My current research focuses on the development of quantitative approaches to study biological systems at multiple levels of organization (i.e. multiscale modeling). In particular I am interested in developing a theoretical framework that will advance our understanding of how cellular and subcellular phenomena integrate to impact structure-function and dynamic relations of whole physiological systems, based on the kinetics of underlying molecular processes.

Our laboratory, established in fall 2003, focuses on the interplay between mechanical forces, cell biology, and integrated organ physiology. The central issues are: (1) how a cell actively develops mechanical forces, and how these forces affect chemical transitions (for example in the actomyosin ATPase cycle); (2) how a cell senses and responds to mechanical forces; and (3) how changes in protein-protein interactions of the cytoskeletal elements and accessory proteins inside the cell can affect cell or organ properties and their function.
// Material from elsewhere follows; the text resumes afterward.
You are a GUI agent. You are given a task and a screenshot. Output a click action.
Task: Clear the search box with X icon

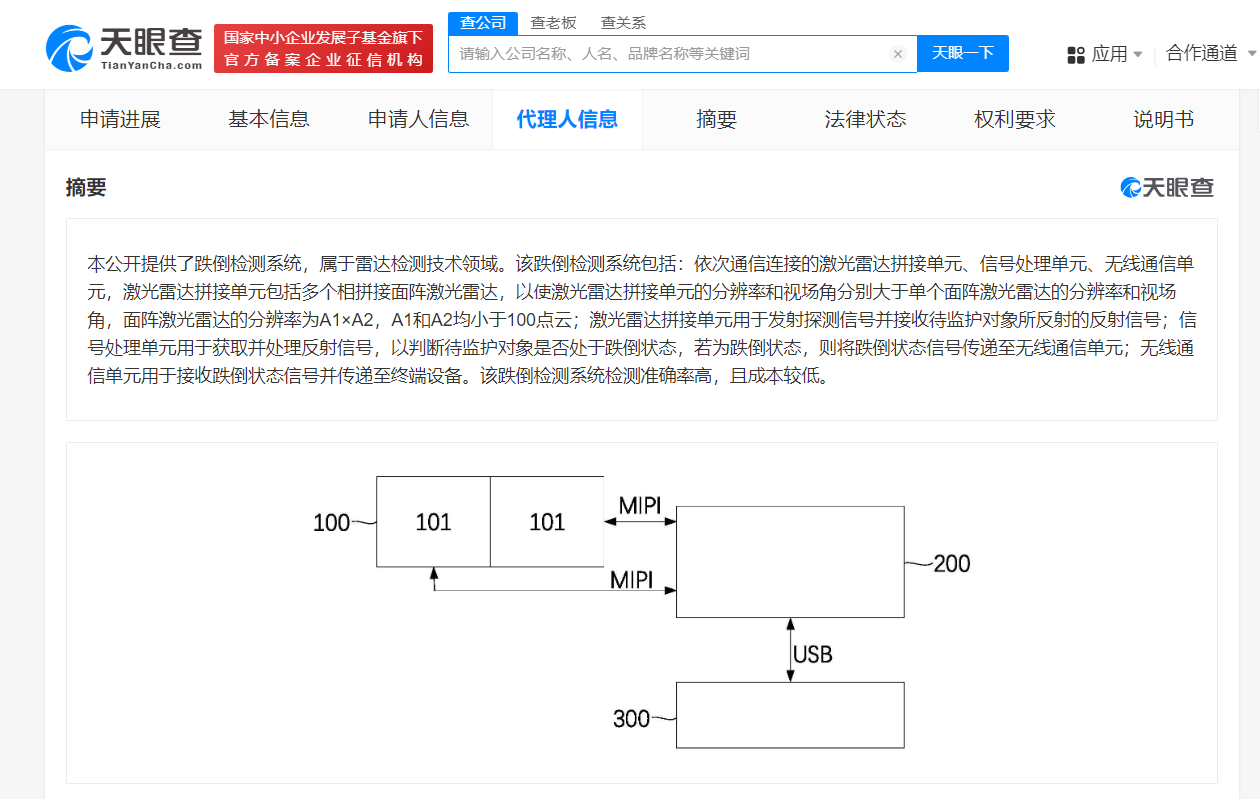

We bring to this research area an interdisciplinary approach that spans engineering science, computational science, biology, biochemistry, and biophysics. We combine molecular, cellular, and whole organ approaches in order to understand cell and tissue biology, muscle physiology, and whole organ physiology. Pulmonary physiology and smooth muscle biology remain the core of our research experience, however, the interdisciplinary approach described in a recently awarded grant, can be expanded to the studies of the cardiovascular system and musculoskeletal disorders.

Principal topics of our research include: (1) Quantitative System Analysis of Muscle Mechanics and Metabolism; (2) In Vitro Test of a Critical Phenomenon Causing Airway Closure in Normals and Asthmatics; (3) "Virtual Sooth Muscle" Project; and (4) the Development of a "Virtual Lung".